▶ [Aim of the task] Copy out the material below word for word, line by line, changing nothing.

— start of Records supplied —

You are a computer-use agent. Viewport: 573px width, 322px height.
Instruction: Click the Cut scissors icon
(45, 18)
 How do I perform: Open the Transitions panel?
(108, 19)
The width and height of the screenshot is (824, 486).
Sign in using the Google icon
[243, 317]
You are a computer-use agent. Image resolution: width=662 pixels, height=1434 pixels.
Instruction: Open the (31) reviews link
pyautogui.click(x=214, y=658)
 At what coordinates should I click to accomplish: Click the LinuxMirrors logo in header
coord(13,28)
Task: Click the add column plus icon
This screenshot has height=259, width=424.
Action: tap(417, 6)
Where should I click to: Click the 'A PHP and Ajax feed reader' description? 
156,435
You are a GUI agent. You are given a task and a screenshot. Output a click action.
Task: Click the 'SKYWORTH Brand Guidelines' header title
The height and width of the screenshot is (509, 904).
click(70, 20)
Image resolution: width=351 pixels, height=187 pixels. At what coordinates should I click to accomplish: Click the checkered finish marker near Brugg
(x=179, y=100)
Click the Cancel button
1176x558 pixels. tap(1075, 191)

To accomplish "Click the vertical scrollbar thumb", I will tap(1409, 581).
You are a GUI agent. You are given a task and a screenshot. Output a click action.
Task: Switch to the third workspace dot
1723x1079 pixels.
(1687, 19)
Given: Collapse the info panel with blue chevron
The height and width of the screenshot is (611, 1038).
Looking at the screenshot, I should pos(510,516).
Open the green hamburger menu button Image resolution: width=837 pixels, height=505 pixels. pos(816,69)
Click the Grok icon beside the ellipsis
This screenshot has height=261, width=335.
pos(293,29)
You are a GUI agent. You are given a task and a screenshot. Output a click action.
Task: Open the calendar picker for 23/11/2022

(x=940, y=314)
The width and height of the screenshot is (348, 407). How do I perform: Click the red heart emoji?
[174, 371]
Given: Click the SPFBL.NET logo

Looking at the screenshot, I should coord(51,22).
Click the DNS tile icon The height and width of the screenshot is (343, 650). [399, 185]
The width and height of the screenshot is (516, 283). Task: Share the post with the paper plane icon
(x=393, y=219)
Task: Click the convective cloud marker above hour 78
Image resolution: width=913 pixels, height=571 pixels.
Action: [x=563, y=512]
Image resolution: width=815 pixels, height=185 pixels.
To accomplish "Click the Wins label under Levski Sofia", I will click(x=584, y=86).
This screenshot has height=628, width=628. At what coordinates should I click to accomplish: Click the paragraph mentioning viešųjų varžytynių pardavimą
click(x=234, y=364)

— end of Records supplied —

▶ [Full solution]
You are a computer-use agent. Viewport: 573px width, 322px height.
Instruction: Click the Cut scissors icon
(45, 18)
 How do I perform: Open the Transitions panel?
(108, 19)
The width and height of the screenshot is (824, 486).
Sign in using the Google icon
[243, 317]
You are a computer-use agent. Image resolution: width=662 pixels, height=1434 pixels.
Instruction: Open the (31) reviews link
pyautogui.click(x=214, y=658)
 At what coordinates should I click to accomplish: Click the LinuxMirrors logo in header
coord(13,28)
Task: Click the add column plus icon
This screenshot has height=259, width=424.
Action: tap(417, 6)
Where should I click to: Click the 'A PHP and Ajax feed reader' description? 
156,435
You are a GUI agent. You are given a task and a screenshot. Output a click action.
Task: Click the 'SKYWORTH Brand Guidelines' header title
The height and width of the screenshot is (509, 904).
click(70, 20)
Image resolution: width=351 pixels, height=187 pixels. At what coordinates should I click to accomplish: Click the checkered finish marker near Brugg
(x=179, y=100)
Click the Cancel button
1176x558 pixels. tap(1075, 191)

To accomplish "Click the vertical scrollbar thumb", I will tap(1409, 581).
You are a GUI agent. You are given a task and a screenshot. Output a click action.
Task: Switch to the third workspace dot
1723x1079 pixels.
(1687, 19)
Given: Collapse the info panel with blue chevron
The height and width of the screenshot is (611, 1038).
Looking at the screenshot, I should pos(510,516).
Open the green hamburger menu button Image resolution: width=837 pixels, height=505 pixels. pos(816,69)
Click the Grok icon beside the ellipsis
This screenshot has height=261, width=335.
pos(293,29)
You are a GUI agent. You are given a task and a screenshot. Output a click action.
Task: Open the calendar picker for 23/11/2022

(x=940, y=314)
The width and height of the screenshot is (348, 407). How do I perform: Click the red heart emoji?
[174, 371]
Given: Click the SPFBL.NET logo

Looking at the screenshot, I should coord(51,22).
Click the DNS tile icon The height and width of the screenshot is (343, 650). [399, 185]
The width and height of the screenshot is (516, 283). Task: Share the post with the paper plane icon
(x=393, y=219)
Task: Click the convective cloud marker above hour 78
Image resolution: width=913 pixels, height=571 pixels.
Action: [x=563, y=512]
Image resolution: width=815 pixels, height=185 pixels.
To accomplish "Click the Wins label under Levski Sofia", I will click(x=584, y=86).
This screenshot has height=628, width=628. At what coordinates should I click to accomplish: Click the paragraph mentioning viešųjų varžytynių pardavimą
click(x=234, y=364)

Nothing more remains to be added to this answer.